A paróquia de S. Mamede de Este
Quando chegou a S. Mamede de Este, certificou-se do ambiente onde fora parar. A casa que lhe era destinada estava em ruínas: chovia lá dentro, só tinha um quarto razoável e um espaço bastante amplo que servia de cozinha, sala de jantar e local de atendimento; para a empregada – primeiro a própria mãe e depois a sua irmã de leite – apenas um cubículo sem ar nem luz onde só cabia a cama; o quarto de banho, nem prático nem cómodo; o soalho esburacado e a janela sem vidros. Não era famoso nem vistoso o palácio que herdou…

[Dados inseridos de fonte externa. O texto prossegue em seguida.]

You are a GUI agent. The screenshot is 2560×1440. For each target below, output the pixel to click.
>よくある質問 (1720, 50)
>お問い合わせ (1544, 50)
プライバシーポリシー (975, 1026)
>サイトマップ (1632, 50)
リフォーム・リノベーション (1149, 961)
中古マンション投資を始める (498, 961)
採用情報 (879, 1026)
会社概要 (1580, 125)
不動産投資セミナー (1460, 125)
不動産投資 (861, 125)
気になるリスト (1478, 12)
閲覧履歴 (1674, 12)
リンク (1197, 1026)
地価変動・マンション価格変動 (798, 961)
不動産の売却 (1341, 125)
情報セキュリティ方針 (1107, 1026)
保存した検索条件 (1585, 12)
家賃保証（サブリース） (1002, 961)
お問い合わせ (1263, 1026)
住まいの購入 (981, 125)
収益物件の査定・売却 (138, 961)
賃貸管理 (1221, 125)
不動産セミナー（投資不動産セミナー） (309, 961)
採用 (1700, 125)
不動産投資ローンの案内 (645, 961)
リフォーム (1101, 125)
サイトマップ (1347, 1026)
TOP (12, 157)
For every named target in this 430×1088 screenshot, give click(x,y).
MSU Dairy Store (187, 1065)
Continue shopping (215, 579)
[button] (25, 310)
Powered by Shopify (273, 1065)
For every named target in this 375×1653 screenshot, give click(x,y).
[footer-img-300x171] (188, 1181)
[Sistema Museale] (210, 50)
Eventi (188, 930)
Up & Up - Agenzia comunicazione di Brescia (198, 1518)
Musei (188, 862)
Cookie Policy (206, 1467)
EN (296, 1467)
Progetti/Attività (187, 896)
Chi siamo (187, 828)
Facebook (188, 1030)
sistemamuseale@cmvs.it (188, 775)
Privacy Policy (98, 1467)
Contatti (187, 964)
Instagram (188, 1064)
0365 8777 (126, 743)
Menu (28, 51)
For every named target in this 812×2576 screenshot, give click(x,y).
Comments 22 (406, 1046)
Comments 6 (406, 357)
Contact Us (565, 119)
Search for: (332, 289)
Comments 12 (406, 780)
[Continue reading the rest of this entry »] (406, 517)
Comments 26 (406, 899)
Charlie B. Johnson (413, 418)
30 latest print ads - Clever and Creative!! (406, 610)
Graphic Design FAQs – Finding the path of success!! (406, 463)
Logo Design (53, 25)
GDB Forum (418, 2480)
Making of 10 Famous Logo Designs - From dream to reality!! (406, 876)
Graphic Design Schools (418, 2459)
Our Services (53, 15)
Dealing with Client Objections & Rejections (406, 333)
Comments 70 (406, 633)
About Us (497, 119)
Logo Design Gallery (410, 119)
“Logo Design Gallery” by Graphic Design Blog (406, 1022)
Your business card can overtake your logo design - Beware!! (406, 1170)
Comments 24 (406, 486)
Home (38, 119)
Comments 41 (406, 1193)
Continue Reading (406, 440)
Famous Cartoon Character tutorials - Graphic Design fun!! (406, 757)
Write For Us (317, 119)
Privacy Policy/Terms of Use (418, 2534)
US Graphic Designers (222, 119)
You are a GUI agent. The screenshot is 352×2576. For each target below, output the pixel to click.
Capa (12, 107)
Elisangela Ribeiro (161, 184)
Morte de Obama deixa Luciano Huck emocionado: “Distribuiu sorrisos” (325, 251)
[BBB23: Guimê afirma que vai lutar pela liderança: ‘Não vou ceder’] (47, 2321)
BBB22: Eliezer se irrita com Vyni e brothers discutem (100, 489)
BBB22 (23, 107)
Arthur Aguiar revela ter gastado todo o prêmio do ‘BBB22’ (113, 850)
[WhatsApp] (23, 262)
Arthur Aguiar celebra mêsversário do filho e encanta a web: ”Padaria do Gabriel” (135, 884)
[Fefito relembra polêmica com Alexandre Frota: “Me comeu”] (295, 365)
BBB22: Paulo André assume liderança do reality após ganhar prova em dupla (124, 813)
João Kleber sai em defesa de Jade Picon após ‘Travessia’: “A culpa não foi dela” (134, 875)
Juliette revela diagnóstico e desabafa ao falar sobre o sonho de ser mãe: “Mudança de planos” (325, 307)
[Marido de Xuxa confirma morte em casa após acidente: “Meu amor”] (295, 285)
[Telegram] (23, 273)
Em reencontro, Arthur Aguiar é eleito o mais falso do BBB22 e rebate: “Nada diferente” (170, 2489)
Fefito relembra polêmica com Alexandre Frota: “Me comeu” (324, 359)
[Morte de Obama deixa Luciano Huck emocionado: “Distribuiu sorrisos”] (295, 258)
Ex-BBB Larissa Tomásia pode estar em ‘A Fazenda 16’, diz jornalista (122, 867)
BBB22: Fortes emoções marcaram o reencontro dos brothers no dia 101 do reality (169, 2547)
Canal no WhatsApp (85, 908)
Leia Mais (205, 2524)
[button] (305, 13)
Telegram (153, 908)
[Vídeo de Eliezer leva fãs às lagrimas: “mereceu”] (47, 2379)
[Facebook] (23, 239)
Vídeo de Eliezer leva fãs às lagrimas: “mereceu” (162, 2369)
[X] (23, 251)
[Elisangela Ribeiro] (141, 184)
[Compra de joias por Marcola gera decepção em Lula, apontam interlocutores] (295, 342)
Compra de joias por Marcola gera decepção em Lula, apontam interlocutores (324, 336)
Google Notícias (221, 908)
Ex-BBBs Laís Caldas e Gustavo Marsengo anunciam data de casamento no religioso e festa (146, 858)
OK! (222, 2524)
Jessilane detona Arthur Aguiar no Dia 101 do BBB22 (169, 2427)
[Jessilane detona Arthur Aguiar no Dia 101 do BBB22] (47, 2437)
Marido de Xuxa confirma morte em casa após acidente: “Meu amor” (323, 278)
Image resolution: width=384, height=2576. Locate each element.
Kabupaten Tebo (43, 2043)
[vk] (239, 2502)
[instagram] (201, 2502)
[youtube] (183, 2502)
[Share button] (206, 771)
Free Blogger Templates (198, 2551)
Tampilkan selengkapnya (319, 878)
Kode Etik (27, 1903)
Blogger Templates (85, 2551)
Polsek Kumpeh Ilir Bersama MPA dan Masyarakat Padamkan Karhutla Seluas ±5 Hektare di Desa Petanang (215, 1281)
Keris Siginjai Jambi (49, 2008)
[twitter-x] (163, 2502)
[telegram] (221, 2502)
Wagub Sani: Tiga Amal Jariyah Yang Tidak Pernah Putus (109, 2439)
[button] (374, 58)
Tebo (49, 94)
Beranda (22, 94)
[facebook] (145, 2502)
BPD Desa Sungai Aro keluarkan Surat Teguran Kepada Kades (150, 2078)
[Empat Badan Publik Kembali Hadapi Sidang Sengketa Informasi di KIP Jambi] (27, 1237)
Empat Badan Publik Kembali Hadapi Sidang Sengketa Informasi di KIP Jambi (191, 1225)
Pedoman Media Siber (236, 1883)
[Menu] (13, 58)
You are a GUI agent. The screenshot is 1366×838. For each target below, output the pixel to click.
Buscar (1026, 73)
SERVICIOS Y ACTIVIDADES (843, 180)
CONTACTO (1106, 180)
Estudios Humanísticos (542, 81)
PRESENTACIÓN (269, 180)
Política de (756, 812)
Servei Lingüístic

Interior da Igreja de S. Mamede de Este
A igreja paroquial, situada ao lado da residência, fazia um conjunto harmonioso com ela: telhas partidas, janelas sem vidros, altares sem toalhas e o próprio Sacrário estava “adornado” por dentro, com teias de aranha. O inventário de bens não lhe levou muito tempo a fazer: não havia valores nem sequer as coisas mais usadas no dia-a-dia duma Paróquia.
As pessoas
As pessoas da freguesia eram poucas e muito pobres; raramente frequentavam os actos religiosos e a vida moral, de cristã, tinha muito pouco. Quando chegou, com 25 anos de idade, foi recebido com indiferença pela Junta da Paróquia e mais algumas pessoas curiosas.
Ainda jovem e ficou só
Depois da tomada de posse, o pai e o irmão P. Firmino, Pároco da Pousa, foram embora, e ele ali ficou com a mãe, a olhar pelos buracos da janela para a Serra do Carvalho. Como teria sido duro para aquele jovem sacerdote, que durante os estudos se distinguiu pela inteligência, educação e devoção. As suas classificações foram sempre ao nível das do seu colega e amigo,
António Bento Martins Júnior, que viria a ser Arcebispo Primaz de Braga.
… mas arranjou companhia
Surpreendentemente, apaixonou-se por aquela terra inóspita, pelas suas pobres e desorientadas gentes e, sobretudo, pelo “habitante” do miserável Sacrário. Era com o Senhor Sacramentado que o P. Abílio passava o seu tempo, desabafava e trabalhava.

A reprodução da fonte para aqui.